Jewelry Retailers Hit Jackpot by Creating Their Own Brands

February 13, 2018  |  Joyce Kauf  |  SPONSORED BY: Sarine Technologies

For jewelers launching their own brand, the digital age has put a new spin on standard marketing techniques.

“Technology has completely altered the landscape for jewelry retailers in the last 10 to 15 years,” says Ron Dylewski, a partner at Jewelry Marketing Consultants in Pittsburgh, Pennsylvania. But creating and promoting a successful brand still includes many of the components of traditional marketing, he notes; it just has a technological twist.

The starting point for jewelers is to figure out whether developing an eponymous brand makes sense, particularly in the context of the lines they already carry — and if so, what their rationale for it is. “The only reason to create your own brand is to gain a competitive advantage,” says Valerie Naifeh, owner
of Naifeh Fine Jewelry in Oklahoma City, Oklahoma. “Everyone goes online to check brands, but having a brand that people can’t compare gives you an edge.”

She points to the bridal collection she launched, Private Label. “Customers come into the store expecting jewelry that is stylish, distinctive and high quality. Naifeh Private Label reflects what we are known for in our market.”

**Task**
From the article on jewelry retailers creating their own brands, extract the passage from "Jewelry Retailers Hit" to "a technological twist." word for word. The material after the article is not needed for anything here.

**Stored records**

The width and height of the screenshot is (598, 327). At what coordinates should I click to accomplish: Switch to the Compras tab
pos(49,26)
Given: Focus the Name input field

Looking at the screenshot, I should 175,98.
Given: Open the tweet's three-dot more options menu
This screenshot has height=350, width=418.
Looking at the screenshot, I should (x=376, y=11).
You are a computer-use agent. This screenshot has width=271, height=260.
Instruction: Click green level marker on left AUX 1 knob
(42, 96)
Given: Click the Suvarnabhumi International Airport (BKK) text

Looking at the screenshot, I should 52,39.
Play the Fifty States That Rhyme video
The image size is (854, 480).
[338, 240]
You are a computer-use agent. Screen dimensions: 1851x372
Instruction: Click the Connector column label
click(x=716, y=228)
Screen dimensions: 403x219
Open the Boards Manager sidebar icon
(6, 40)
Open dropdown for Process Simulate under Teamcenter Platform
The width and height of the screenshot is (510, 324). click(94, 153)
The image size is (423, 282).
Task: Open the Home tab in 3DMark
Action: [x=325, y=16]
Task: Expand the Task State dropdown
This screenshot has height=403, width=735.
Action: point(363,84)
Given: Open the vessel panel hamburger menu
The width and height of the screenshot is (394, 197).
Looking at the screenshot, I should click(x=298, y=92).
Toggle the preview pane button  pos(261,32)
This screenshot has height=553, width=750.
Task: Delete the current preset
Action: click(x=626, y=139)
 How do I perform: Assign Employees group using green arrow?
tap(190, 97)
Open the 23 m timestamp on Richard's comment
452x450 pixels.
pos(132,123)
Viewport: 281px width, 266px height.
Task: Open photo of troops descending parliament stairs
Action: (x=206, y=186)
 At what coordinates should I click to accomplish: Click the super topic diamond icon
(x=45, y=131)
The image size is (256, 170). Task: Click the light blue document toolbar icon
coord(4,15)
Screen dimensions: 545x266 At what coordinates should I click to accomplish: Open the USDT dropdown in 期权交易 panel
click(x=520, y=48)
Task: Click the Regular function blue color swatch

**Result of the task**
Jewelry Retailers Hit Jackpot by Creating Their Own Brands

February 13, 2018  |  Joyce Kauf  |  SPONSORED BY: Sarine Technologies

For jewelers launching their own brand, the digital age has put a new spin on standard marketing techniques.

“Technology has completely altered the landscape for jewelry retailers in the last 10 to 15 years,” says Ron Dylewski, a partner at Jewelry Marketing Consultants in Pittsburgh, Pennsylvania. But creating and promoting a successful brand still includes many of the components of traditional marketing, he notes; it just has a technological twist.